## Text provided:
━━━━━━━━━━━━━━━━

This week, two United States senators insisted that the Justice Department come clean:   Why are Wall Street's big banks not only too big to fail but too big to jail?   Senators Sherrod Brown of Ohio, a Democrat, and Chuck Grassley of Iowa, a Republican, are outraged that the giant banks violate the law with impunity -- laundering money, cheating homeowners, falsifying information -- every trick in the book.   So they sent a letter to Attorney General Eric Holder demanding to know why the banksters get away with fines instead of jail time.

Maybe they had their anger roiled by "Frontline's" recent report called "The Untouchables."   It described how the Department of Justice has looked the other way for fear that prosecuting the banksters would do even more damage to the American economy than their banks have already done to it.

ELIOT SPITZER:   Justice backed off.

NARRATOR:   Did the government fail?

MARTIN SMITH:   A number of people told us that you, Lanny Breuer, didn't make this a top priority.

LANNY BREUER:   Well I'm sorry they think that because I made it an incredibly top priority.

That's Lanny Breuer the former assistant attorney general in charge of the criminal division at the Justice Department.   A week after the Frontline report, he left his post and is now expected to return to private corporate practice -- one more government appointee passing through the lucrative revolving door between Washington and Wall Street.   And listen to this astounding "admission" by Mr. Breuer in which "he" confesses that his lucrative career would be over if he ever prosecuted any of the top people on Wall Street.   I'm almost certain there was, in this video clip, a faked voice-over that was substituted for Mr. Breuer's actual remarks, especially in consideration of his mention of how many asses he has kissed and how many fellow Americans he has "screwed" by way of his actions or lack thereof.   But if Breuer were ever to tell the truth, I'm sure that what he would say would not be much different from what you hear "him' say in this video clip.

━━━━━━━━━━━━━━━━

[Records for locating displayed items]
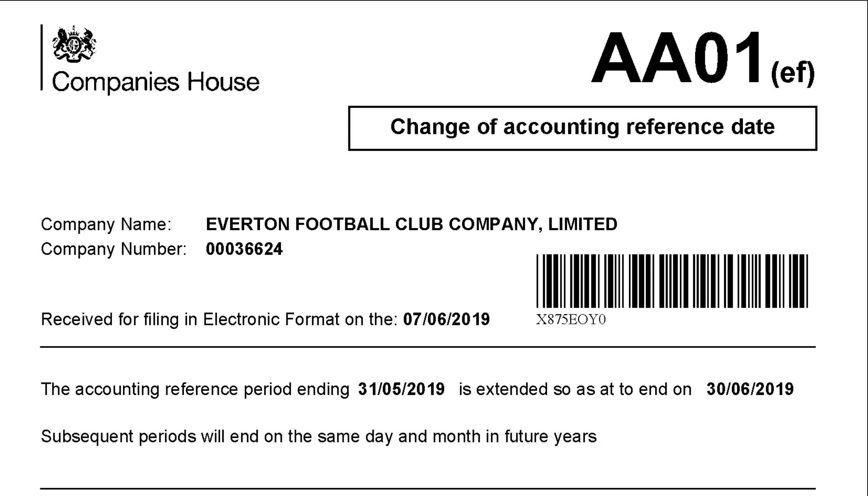
Task: Click the Companies House logo text
Action: [x=155, y=82]
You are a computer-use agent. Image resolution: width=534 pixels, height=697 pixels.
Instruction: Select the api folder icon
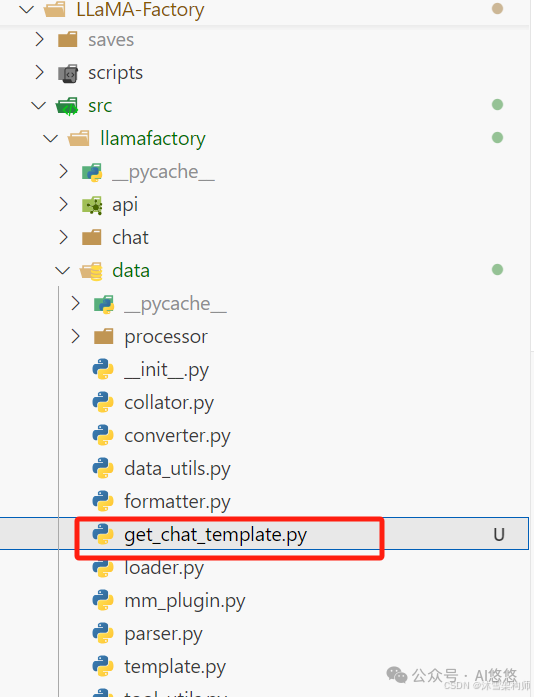pos(92,205)
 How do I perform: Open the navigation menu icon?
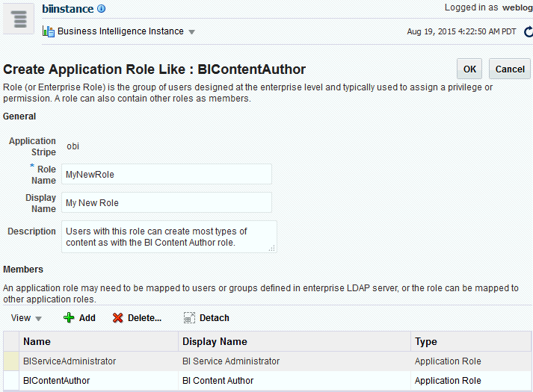coord(19,19)
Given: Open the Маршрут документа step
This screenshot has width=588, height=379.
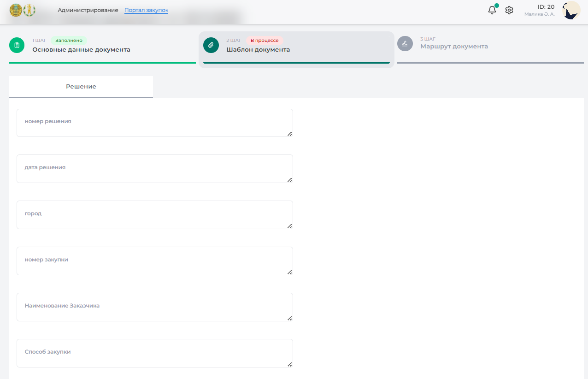Looking at the screenshot, I should (x=454, y=47).
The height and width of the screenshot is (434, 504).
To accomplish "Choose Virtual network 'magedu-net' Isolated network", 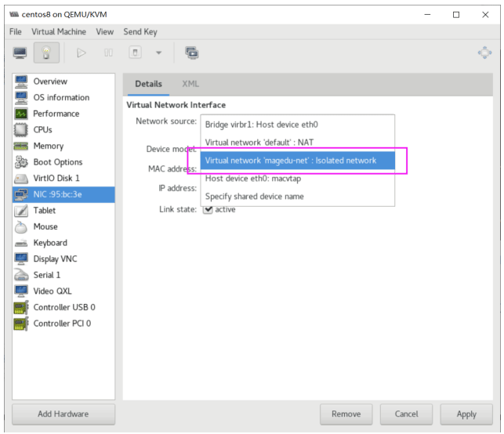I will click(x=290, y=161).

━━━━━━━━━━━━━━━━

## The tasks:
a – According to the Frontline report described in the commentary on Wall Street banks and the Justice Department, why has the Justice Department looked the other way?
b – In the commentary on Wall Street banks and the Justice Department, which two senators sent the letter to Attorney General Eric Holder?
c – Could you carry on the commentary on Wall Street banks and the Justice Department from its last sentence?
The items have no role in this work.

## Results for the exercise:
a – The report says the Justice Department held back out of fear that prosecuting the banksters would do even more damage to the American economy than their banks had already done to it.

b – Sherrod Brown of Ohio and Chuck Grassley of Iowa.

c –
Is the lucrative revolving door the reason why government treats the banks with kid gloves?

But if so, at what cost to the rest of us?  

A man who once worked for a big investment bank, Citigroup, Jack Lew, the president's former chief of staff, was recently picked to be the new Treasury Secretary.   Mary Jo White, the newly named head of the SEC (Securities and Exchange Commission), was a chief litigator at a top law firm representing big investment banks like Morgan Stanley.   But how will these folks deal with corruption and crime at big investment banks, like that laid out in the next couple of paragraphs, when in all likelihood both these people will be returning to very lucrative employment with such banks or the law firms that serve them?

The HSBC settlement was a shocking new low in the history of the too-big-to-fail issue.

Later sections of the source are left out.